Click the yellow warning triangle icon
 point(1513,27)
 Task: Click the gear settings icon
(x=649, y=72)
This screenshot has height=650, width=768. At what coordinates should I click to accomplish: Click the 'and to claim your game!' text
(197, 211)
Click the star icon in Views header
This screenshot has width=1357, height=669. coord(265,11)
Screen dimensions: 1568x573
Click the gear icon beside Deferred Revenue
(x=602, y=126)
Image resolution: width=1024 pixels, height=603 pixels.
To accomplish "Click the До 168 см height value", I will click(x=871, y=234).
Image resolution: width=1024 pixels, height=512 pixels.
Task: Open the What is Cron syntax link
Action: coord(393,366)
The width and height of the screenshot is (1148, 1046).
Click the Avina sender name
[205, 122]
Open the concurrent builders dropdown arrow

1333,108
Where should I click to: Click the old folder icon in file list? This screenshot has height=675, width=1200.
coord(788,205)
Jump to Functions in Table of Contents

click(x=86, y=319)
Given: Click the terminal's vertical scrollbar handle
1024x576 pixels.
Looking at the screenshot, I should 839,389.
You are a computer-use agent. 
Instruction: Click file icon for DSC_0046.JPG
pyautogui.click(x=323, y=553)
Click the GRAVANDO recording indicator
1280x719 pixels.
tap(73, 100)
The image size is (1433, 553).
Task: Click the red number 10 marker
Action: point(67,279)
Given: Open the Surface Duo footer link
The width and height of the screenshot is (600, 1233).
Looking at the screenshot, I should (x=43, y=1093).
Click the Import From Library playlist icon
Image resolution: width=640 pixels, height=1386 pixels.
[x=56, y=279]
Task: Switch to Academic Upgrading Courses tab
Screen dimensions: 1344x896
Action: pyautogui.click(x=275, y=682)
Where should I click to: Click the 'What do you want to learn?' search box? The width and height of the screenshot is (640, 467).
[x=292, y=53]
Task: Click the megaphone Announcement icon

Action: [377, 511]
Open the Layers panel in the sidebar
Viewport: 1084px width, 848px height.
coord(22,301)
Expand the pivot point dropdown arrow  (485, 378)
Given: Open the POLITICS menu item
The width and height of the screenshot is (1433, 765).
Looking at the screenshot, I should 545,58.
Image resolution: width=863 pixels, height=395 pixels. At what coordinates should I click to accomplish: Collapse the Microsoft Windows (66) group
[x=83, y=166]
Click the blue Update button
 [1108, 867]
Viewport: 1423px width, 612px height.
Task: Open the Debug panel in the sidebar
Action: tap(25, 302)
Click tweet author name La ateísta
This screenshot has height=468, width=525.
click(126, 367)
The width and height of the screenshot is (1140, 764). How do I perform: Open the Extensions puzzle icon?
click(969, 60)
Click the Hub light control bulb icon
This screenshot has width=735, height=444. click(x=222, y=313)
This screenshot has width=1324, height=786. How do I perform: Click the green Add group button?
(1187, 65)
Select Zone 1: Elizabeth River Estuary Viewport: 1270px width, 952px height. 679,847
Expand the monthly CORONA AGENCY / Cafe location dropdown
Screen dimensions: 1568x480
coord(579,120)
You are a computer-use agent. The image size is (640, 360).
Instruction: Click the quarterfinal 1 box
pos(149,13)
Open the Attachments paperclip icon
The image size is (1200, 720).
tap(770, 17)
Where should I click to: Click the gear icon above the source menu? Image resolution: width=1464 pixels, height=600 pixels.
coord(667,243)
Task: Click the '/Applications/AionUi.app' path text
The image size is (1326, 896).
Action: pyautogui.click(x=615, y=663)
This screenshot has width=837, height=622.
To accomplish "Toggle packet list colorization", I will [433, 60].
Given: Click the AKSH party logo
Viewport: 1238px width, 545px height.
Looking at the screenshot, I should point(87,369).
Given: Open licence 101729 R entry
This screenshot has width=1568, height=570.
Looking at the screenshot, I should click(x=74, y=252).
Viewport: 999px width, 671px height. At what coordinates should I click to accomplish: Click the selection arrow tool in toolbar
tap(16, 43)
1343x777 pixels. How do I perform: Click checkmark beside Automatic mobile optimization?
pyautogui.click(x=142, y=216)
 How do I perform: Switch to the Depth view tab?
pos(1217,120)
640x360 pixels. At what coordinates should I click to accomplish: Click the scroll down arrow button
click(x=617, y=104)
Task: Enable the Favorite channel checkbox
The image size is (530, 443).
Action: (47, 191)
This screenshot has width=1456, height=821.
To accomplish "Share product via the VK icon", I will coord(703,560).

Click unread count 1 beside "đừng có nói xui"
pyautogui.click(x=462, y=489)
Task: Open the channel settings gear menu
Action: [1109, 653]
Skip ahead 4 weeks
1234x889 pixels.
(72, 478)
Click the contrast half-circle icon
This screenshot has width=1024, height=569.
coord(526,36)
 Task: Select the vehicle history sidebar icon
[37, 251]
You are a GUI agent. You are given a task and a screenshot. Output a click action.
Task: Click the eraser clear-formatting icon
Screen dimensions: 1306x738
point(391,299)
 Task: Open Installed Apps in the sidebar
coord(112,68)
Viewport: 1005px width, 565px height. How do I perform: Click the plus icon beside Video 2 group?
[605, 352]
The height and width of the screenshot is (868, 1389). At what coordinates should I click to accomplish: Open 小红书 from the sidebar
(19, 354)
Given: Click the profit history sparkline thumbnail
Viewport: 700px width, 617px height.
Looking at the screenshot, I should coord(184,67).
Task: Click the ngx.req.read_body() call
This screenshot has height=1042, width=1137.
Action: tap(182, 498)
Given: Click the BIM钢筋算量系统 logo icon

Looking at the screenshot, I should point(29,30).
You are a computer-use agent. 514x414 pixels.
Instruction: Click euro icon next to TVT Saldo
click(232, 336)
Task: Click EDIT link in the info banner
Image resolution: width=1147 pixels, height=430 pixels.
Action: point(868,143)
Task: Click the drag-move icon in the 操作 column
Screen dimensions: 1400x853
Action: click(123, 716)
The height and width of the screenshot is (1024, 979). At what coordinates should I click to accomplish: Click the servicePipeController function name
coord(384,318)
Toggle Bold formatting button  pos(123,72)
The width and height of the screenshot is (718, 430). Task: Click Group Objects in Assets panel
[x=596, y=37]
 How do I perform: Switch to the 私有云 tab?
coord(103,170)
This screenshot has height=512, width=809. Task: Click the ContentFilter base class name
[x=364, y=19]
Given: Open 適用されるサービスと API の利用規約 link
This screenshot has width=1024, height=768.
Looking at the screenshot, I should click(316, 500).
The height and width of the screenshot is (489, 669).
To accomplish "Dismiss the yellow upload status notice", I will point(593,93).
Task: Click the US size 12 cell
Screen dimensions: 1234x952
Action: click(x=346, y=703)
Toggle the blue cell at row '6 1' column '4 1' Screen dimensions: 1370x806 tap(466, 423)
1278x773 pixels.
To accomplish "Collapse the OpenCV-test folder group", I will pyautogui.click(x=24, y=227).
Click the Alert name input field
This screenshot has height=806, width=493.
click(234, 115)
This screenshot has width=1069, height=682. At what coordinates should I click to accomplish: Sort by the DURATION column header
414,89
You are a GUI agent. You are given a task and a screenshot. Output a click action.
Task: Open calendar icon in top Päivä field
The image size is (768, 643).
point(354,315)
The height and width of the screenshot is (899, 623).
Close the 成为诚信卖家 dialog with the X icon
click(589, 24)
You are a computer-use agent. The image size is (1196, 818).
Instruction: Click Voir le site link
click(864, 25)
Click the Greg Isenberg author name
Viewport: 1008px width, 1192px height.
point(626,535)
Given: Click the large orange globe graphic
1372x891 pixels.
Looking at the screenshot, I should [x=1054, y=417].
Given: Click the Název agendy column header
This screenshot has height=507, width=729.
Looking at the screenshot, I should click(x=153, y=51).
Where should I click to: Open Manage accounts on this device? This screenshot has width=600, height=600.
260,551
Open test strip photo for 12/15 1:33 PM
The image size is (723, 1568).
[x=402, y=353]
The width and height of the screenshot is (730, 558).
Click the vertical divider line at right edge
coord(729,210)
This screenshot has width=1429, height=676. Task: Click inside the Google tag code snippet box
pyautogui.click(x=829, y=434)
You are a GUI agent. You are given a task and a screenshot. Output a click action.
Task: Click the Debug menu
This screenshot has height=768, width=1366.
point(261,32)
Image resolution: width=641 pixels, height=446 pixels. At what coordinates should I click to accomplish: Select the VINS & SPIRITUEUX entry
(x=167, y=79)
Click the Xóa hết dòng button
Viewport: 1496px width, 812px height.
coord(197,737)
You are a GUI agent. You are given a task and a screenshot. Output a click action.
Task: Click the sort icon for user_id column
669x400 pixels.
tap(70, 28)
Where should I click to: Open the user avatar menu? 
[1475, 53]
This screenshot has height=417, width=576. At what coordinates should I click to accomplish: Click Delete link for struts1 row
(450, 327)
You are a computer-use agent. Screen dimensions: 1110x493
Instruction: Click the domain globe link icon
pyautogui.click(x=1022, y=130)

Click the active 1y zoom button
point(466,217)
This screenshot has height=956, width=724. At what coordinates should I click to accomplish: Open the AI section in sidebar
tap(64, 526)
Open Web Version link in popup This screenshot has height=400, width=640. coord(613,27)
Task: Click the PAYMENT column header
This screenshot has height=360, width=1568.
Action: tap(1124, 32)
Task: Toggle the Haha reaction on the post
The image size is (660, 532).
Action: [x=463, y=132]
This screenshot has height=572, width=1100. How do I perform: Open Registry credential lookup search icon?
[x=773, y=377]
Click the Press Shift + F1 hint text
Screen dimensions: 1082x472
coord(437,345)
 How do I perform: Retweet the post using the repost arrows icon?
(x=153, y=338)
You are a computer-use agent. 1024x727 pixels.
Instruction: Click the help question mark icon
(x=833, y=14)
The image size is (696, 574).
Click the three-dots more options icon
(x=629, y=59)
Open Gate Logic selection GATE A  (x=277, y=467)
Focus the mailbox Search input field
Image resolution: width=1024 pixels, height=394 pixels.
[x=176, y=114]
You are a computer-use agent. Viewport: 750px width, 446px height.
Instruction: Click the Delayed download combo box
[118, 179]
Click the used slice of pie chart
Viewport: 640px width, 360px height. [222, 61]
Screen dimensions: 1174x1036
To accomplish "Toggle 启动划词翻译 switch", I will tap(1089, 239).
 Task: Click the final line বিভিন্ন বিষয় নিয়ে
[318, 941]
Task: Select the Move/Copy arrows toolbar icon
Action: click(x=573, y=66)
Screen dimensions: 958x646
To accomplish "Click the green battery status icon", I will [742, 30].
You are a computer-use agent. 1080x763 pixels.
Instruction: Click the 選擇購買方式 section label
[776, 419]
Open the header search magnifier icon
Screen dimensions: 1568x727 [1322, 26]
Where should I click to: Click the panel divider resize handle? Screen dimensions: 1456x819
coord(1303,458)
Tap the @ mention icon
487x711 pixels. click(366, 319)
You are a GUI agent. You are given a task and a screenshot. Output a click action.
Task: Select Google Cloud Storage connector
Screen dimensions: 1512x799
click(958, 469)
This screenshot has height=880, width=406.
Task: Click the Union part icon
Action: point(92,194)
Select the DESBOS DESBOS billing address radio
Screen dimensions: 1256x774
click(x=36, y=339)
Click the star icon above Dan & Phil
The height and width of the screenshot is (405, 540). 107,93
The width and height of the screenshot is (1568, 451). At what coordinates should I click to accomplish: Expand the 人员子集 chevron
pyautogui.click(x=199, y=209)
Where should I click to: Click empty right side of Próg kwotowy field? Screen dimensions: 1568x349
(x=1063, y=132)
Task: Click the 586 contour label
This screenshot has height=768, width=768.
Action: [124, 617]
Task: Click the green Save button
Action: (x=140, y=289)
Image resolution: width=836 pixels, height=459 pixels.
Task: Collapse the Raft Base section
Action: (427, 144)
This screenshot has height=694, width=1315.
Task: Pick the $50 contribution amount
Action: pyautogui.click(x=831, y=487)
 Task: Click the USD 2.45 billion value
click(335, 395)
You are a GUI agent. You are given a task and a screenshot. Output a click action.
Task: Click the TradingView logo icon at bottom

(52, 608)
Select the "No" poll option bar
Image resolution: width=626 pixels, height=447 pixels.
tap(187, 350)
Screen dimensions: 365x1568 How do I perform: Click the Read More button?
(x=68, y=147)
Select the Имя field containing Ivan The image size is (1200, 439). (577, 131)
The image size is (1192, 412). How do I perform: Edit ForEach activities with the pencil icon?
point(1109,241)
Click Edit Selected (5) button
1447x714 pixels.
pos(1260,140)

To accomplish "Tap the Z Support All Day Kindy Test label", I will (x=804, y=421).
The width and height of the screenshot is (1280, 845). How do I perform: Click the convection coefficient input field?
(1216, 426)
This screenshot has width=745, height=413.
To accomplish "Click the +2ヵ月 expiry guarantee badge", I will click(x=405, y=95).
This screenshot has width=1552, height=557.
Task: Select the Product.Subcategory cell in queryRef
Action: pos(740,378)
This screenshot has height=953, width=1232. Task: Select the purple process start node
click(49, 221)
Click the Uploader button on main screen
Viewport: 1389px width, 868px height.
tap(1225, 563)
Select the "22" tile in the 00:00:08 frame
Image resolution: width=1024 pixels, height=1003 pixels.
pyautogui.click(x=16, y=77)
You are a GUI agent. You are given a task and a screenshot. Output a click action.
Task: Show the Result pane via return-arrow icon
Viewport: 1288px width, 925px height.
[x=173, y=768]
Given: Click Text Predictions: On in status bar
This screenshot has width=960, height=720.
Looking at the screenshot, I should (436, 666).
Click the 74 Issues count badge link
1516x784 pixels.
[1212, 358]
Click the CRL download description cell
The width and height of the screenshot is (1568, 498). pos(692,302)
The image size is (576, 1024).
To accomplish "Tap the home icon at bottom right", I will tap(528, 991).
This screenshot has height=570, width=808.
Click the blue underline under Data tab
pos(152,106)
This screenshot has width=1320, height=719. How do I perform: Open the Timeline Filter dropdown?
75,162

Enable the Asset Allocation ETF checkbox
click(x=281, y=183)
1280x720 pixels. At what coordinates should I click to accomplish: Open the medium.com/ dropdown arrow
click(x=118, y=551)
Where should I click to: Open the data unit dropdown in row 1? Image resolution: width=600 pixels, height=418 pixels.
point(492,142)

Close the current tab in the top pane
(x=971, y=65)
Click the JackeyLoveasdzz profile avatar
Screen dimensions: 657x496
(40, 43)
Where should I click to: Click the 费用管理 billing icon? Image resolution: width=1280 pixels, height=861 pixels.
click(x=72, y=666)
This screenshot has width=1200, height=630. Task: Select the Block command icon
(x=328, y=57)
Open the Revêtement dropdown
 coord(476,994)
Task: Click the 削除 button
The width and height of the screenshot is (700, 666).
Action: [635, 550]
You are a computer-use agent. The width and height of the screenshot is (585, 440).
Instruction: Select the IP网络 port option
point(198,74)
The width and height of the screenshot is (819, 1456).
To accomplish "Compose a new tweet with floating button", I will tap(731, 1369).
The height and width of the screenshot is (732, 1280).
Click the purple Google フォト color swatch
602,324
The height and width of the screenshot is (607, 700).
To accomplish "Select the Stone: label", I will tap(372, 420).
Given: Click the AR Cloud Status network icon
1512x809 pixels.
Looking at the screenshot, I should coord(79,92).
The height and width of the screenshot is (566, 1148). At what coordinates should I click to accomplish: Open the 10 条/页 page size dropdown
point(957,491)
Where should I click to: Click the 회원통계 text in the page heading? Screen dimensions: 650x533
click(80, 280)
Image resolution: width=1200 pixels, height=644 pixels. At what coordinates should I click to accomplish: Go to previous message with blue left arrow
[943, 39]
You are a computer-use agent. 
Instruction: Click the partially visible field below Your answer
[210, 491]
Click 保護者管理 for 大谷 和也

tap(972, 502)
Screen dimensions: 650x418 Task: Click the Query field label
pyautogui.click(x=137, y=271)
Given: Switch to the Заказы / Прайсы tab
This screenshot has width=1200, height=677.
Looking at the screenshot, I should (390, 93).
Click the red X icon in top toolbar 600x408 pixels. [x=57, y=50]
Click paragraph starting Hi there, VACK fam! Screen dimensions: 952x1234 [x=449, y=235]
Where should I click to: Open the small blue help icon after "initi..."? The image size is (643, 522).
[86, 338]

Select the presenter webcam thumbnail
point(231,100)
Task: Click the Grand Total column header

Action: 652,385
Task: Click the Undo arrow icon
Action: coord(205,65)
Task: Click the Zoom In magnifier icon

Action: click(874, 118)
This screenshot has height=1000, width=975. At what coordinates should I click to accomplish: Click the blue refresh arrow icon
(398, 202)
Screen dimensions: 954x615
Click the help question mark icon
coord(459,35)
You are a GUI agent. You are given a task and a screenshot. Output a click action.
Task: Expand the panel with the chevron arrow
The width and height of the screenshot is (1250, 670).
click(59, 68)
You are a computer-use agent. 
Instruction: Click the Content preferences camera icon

__Exercise prompt__
Copy out every line from the one containing "Click paragraph starting" to the end of the material, both ends included.

__Result for this task__
Click paragraph starting Hi there, VACK fam! Screen dimensions: 952x1234 [x=449, y=235]
Where should I click to: Open the small blue help icon after "initi..."? The image size is (643, 522).
[86, 338]

Select the presenter webcam thumbnail
point(231,100)
Task: Click the Grand Total column header

Action: 652,385
Task: Click the Undo arrow icon
Action: coord(205,65)
Task: Click the Zoom In magnifier icon

Action: click(874, 118)
This screenshot has height=1000, width=975. At what coordinates should I click to accomplish: Click the blue refresh arrow icon
(398, 202)
Screen dimensions: 954x615
Click the help question mark icon
coord(459,35)
You are a GUI agent. You are given a task and a screenshot. Output a click action.
Task: Expand the panel with the chevron arrow
The width and height of the screenshot is (1250, 670).
click(59, 68)
You are a computer-use agent. 
Instruction: Click the Content preferences camera icon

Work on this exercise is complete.